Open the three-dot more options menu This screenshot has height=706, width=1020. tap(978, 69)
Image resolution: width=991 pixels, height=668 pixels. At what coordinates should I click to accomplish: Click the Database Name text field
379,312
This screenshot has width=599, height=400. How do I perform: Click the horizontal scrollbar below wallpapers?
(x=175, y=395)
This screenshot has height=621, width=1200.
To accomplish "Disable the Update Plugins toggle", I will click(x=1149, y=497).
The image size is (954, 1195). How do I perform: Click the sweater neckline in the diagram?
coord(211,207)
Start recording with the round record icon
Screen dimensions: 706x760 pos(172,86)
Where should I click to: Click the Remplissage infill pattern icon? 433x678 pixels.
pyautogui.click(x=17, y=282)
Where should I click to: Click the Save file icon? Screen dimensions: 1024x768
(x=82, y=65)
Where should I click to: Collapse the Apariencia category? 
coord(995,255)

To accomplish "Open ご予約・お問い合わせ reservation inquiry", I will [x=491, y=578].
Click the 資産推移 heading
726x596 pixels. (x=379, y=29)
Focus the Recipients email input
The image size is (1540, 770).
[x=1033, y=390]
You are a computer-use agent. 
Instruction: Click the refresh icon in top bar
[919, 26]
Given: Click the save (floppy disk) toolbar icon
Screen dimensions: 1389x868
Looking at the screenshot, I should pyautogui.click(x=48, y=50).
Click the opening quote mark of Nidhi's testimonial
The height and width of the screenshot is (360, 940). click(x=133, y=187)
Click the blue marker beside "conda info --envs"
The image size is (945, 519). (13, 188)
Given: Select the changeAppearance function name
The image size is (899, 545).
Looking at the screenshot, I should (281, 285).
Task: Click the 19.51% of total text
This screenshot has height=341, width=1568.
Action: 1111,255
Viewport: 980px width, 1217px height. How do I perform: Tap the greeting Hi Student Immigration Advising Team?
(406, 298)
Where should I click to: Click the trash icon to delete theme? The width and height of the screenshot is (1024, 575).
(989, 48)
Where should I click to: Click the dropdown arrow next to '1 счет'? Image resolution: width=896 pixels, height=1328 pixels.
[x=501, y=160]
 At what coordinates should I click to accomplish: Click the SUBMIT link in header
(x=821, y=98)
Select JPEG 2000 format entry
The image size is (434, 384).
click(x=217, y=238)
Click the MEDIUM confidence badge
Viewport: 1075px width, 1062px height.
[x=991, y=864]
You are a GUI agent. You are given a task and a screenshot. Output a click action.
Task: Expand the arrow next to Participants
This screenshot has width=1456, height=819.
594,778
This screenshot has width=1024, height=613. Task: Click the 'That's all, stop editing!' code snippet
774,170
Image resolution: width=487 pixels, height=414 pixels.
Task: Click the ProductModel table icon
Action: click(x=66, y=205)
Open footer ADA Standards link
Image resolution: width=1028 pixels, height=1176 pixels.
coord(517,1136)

================

## PROMPT
Search the entries for the word "agent" and show every line that has it.

## RESULT FOR THIS EXERCISE
You are a computer-use agent. 
You are a GUI agent. You are given a task and a screenshot. Output a click action.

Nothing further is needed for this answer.